Given instruction> Could you reproduce the material below line for line, leaving every character unchanged?

Material for this exercise>
begin

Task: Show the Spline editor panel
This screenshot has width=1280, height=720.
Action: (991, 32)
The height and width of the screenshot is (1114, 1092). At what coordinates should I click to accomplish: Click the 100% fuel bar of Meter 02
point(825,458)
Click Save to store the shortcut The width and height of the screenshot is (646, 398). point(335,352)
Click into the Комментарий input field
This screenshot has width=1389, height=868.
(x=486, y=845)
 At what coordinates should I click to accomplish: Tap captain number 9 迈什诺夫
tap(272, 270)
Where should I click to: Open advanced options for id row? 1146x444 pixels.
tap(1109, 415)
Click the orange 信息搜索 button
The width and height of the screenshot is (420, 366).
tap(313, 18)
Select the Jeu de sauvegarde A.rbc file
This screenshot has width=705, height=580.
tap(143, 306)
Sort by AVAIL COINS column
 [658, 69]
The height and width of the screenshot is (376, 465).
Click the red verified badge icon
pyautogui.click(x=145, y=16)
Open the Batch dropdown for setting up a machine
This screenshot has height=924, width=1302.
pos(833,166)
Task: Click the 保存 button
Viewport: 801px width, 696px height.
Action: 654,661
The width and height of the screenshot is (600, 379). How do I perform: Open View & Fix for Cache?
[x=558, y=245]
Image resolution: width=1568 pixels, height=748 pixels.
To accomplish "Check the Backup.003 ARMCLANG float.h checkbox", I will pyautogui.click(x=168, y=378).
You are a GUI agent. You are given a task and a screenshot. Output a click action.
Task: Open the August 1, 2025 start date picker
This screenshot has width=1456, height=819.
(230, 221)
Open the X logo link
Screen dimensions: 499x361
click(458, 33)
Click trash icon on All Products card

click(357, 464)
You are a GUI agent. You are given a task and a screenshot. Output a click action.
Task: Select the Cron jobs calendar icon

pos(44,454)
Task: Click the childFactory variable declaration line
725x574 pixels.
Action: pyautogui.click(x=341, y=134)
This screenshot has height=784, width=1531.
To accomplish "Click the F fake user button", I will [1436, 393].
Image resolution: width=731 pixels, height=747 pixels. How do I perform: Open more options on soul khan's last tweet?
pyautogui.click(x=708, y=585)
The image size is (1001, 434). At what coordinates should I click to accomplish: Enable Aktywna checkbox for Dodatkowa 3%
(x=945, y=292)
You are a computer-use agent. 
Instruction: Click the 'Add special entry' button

end

Task output>
Task: Show the Spline editor panel
This screenshot has width=1280, height=720.
Action: (991, 32)
The height and width of the screenshot is (1114, 1092). At what coordinates should I click to accomplish: Click the 100% fuel bar of Meter 02
point(825,458)
Click Save to store the shortcut The width and height of the screenshot is (646, 398). point(335,352)
Click into the Комментарий input field
This screenshot has width=1389, height=868.
(x=486, y=845)
 At what coordinates should I click to accomplish: Tap captain number 9 迈什诺夫
tap(272, 270)
Where should I click to: Open advanced options for id row? 1146x444 pixels.
tap(1109, 415)
Click the orange 信息搜索 button
The width and height of the screenshot is (420, 366).
tap(313, 18)
Select the Jeu de sauvegarde A.rbc file
This screenshot has width=705, height=580.
tap(143, 306)
Sort by AVAIL COINS column
 [658, 69]
The height and width of the screenshot is (376, 465).
Click the red verified badge icon
pyautogui.click(x=145, y=16)
Open the Batch dropdown for setting up a machine
This screenshot has height=924, width=1302.
pos(833,166)
Task: Click the 保存 button
Viewport: 801px width, 696px height.
Action: 654,661
The width and height of the screenshot is (600, 379). How do I perform: Open View & Fix for Cache?
[x=558, y=245]
Image resolution: width=1568 pixels, height=748 pixels.
To accomplish "Check the Backup.003 ARMCLANG float.h checkbox", I will pyautogui.click(x=168, y=378).
You are a GUI agent. You are given a task and a screenshot. Output a click action.
Task: Open the August 1, 2025 start date picker
This screenshot has width=1456, height=819.
(230, 221)
Open the X logo link
Screen dimensions: 499x361
click(458, 33)
Click trash icon on All Products card

click(357, 464)
You are a GUI agent. You are given a task and a screenshot. Output a click action.
Task: Select the Cron jobs calendar icon

pos(44,454)
Task: Click the childFactory variable declaration line
725x574 pixels.
Action: pyautogui.click(x=341, y=134)
This screenshot has height=784, width=1531.
To accomplish "Click the F fake user button", I will [1436, 393].
Image resolution: width=731 pixels, height=747 pixels. How do I perform: Open more options on soul khan's last tweet?
pyautogui.click(x=708, y=585)
The image size is (1001, 434). At what coordinates should I click to accomplish: Enable Aktywna checkbox for Dodatkowa 3%
(x=945, y=292)
You are a computer-use agent. 
Instruction: Click the 'Add special entry' button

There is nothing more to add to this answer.